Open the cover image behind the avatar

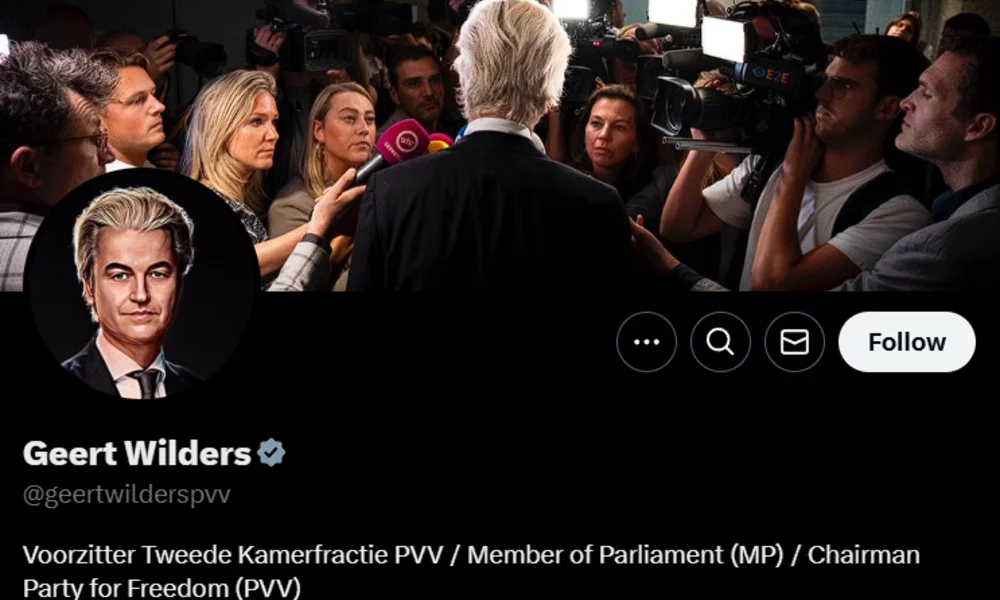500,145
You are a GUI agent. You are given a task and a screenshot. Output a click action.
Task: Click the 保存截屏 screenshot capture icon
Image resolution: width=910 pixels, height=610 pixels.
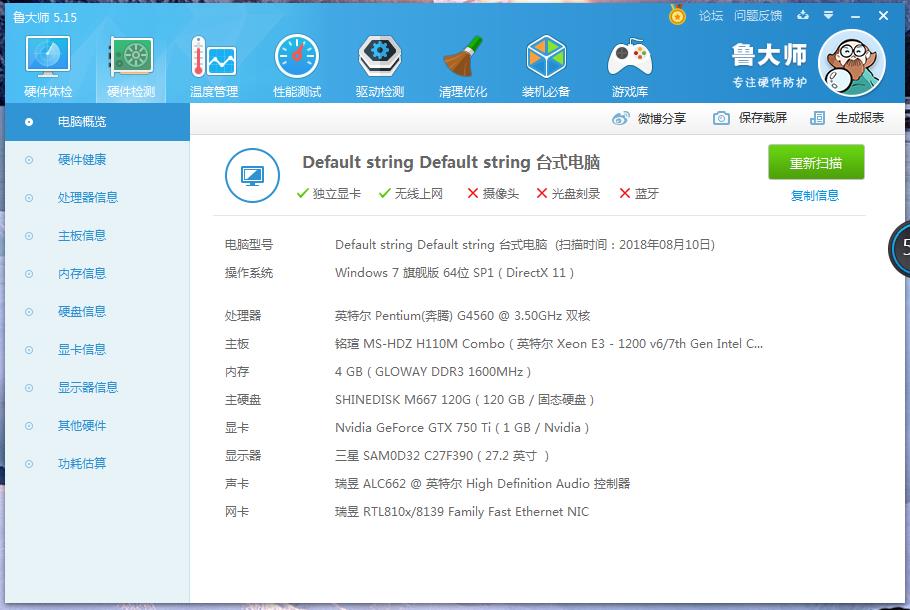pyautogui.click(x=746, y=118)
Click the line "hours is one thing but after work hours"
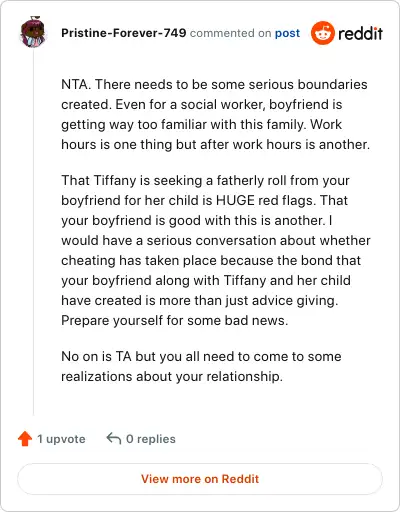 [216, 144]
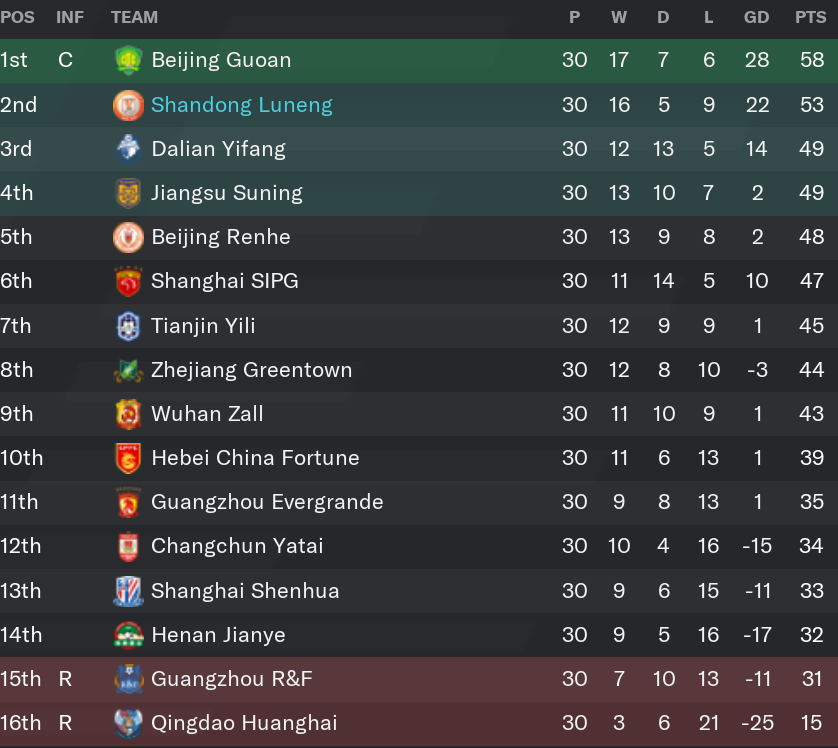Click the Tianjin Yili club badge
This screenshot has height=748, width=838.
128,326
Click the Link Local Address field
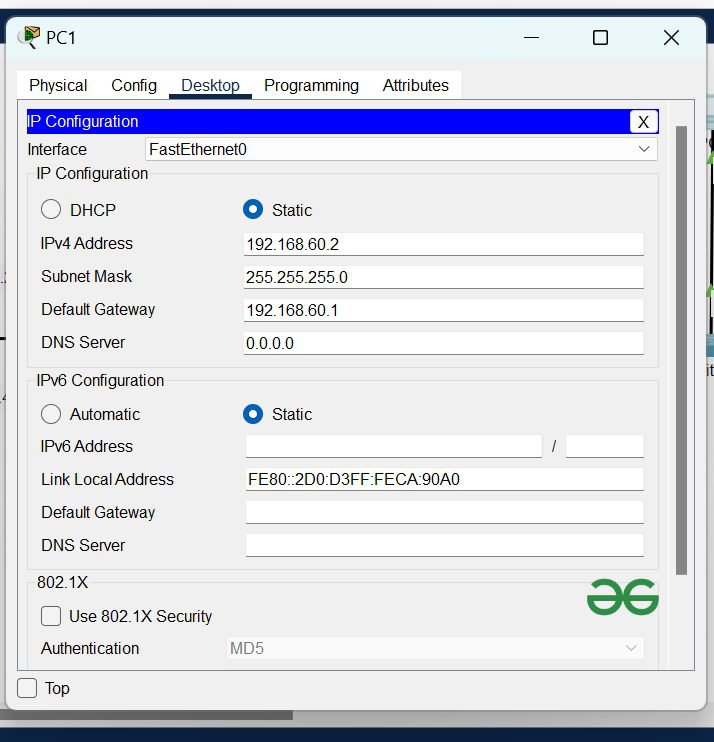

----------------

▶ [The problem]:
The material above should be returned exactly, without pictures.

▶ [Expected output]:
Open the cover image behind the avatar

500,145
You are a GUI agent. You are given a task and a screenshot. Output a click action.
Task: Click the 保存截屏 screenshot capture icon
Image resolution: width=910 pixels, height=610 pixels.
pyautogui.click(x=746, y=118)
Click the line "hours is one thing but after work hours"
 [216, 144]
Click the Tianjin Yili club badge
This screenshot has height=748, width=838.
128,326
Click the Link Local Address field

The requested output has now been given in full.